▶ **BRIEF**
Produce the listing below again, exactly as shown.

▶ **RECORD EXTRACTS**

|---|

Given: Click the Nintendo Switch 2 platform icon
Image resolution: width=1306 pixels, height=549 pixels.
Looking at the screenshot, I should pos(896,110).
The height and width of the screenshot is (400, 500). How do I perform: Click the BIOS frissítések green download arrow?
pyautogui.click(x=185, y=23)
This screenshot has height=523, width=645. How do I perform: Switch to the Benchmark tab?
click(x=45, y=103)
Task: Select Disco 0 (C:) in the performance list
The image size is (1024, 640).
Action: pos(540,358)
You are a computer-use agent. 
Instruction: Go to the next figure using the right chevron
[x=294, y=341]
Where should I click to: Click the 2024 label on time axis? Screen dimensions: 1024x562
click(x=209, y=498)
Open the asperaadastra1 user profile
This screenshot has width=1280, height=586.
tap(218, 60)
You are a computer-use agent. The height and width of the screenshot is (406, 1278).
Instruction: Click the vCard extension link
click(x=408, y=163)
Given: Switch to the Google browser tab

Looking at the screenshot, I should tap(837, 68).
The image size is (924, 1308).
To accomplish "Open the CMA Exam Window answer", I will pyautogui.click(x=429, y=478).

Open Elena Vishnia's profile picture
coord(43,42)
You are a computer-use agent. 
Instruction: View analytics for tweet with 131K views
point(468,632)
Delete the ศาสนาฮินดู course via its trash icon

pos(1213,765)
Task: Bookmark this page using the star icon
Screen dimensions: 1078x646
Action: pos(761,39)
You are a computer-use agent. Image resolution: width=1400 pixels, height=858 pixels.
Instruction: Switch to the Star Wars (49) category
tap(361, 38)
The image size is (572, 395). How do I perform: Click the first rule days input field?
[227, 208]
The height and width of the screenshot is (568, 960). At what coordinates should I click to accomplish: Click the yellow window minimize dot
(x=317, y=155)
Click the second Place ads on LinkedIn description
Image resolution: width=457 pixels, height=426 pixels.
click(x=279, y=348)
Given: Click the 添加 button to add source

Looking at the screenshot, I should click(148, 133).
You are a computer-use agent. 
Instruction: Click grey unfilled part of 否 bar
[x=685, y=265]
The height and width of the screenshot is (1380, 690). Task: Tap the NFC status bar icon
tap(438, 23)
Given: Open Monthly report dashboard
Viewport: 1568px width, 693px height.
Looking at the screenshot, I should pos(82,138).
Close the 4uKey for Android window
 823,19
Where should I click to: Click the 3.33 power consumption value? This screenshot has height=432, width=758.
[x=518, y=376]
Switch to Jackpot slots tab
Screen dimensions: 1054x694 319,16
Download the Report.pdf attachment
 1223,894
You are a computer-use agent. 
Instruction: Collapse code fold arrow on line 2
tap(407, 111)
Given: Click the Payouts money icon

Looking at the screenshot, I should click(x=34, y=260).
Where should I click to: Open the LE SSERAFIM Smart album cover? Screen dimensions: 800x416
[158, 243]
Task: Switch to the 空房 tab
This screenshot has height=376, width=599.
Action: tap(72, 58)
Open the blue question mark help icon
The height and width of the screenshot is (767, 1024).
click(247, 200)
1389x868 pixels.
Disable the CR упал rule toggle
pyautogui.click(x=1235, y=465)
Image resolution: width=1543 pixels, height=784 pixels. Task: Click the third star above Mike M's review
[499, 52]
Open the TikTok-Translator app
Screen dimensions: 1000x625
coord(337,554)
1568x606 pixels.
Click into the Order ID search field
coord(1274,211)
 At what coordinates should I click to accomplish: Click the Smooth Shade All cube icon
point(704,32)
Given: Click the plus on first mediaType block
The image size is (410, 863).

|---|

▶ **WORKED SOLUTION**
Given: Click the Nintendo Switch 2 platform icon
Image resolution: width=1306 pixels, height=549 pixels.
Looking at the screenshot, I should pos(896,110).
The height and width of the screenshot is (400, 500). How do I perform: Click the BIOS frissítések green download arrow?
pyautogui.click(x=185, y=23)
This screenshot has height=523, width=645. How do I perform: Switch to the Benchmark tab?
click(x=45, y=103)
Task: Select Disco 0 (C:) in the performance list
The image size is (1024, 640).
Action: pos(540,358)
You are a computer-use agent. 
Instruction: Go to the next figure using the right chevron
[x=294, y=341]
Where should I click to: Click the 2024 label on time axis? Screen dimensions: 1024x562
click(x=209, y=498)
Open the asperaadastra1 user profile
This screenshot has width=1280, height=586.
tap(218, 60)
You are a computer-use agent. The height and width of the screenshot is (406, 1278).
Instruction: Click the vCard extension link
click(x=408, y=163)
Given: Switch to the Google browser tab

Looking at the screenshot, I should tap(837, 68).
The image size is (924, 1308).
To accomplish "Open the CMA Exam Window answer", I will pyautogui.click(x=429, y=478).

Open Elena Vishnia's profile picture
coord(43,42)
You are a computer-use agent. 
Instruction: View analytics for tweet with 131K views
point(468,632)
Delete the ศาสนาฮินดู course via its trash icon

pos(1213,765)
Task: Bookmark this page using the star icon
Screen dimensions: 1078x646
Action: pos(761,39)
You are a computer-use agent. Image resolution: width=1400 pixels, height=858 pixels.
Instruction: Switch to the Star Wars (49) category
tap(361, 38)
The image size is (572, 395). How do I perform: Click the first rule days input field?
[227, 208]
The height and width of the screenshot is (568, 960). At what coordinates should I click to accomplish: Click the yellow window minimize dot
(x=317, y=155)
Click the second Place ads on LinkedIn description
Image resolution: width=457 pixels, height=426 pixels.
click(x=279, y=348)
Given: Click the 添加 button to add source

Looking at the screenshot, I should click(148, 133).
You are a computer-use agent. 
Instruction: Click grey unfilled part of 否 bar
[x=685, y=265]
The height and width of the screenshot is (1380, 690). Task: Tap the NFC status bar icon
tap(438, 23)
Given: Open Monthly report dashboard
Viewport: 1568px width, 693px height.
Looking at the screenshot, I should pos(82,138).
Close the 4uKey for Android window
 823,19
Where should I click to: Click the 3.33 power consumption value? This screenshot has height=432, width=758.
[x=518, y=376]
Switch to Jackpot slots tab
Screen dimensions: 1054x694 319,16
Download the Report.pdf attachment
 1223,894
You are a computer-use agent. 
Instruction: Collapse code fold arrow on line 2
tap(407, 111)
Given: Click the Payouts money icon

Looking at the screenshot, I should click(x=34, y=260).
Where should I click to: Open the LE SSERAFIM Smart album cover? Screen dimensions: 800x416
[158, 243]
Task: Switch to the 空房 tab
This screenshot has height=376, width=599.
Action: tap(72, 58)
Open the blue question mark help icon
The height and width of the screenshot is (767, 1024).
click(247, 200)
1389x868 pixels.
Disable the CR упал rule toggle
pyautogui.click(x=1235, y=465)
Image resolution: width=1543 pixels, height=784 pixels. Task: Click the third star above Mike M's review
[499, 52]
Open the TikTok-Translator app
Screen dimensions: 1000x625
coord(337,554)
1568x606 pixels.
Click into the Order ID search field
coord(1274,211)
 At what coordinates should I click to accomplish: Click the Smooth Shade All cube icon
point(704,32)
Given: Click the plus on first mediaType block
The image size is (410, 863).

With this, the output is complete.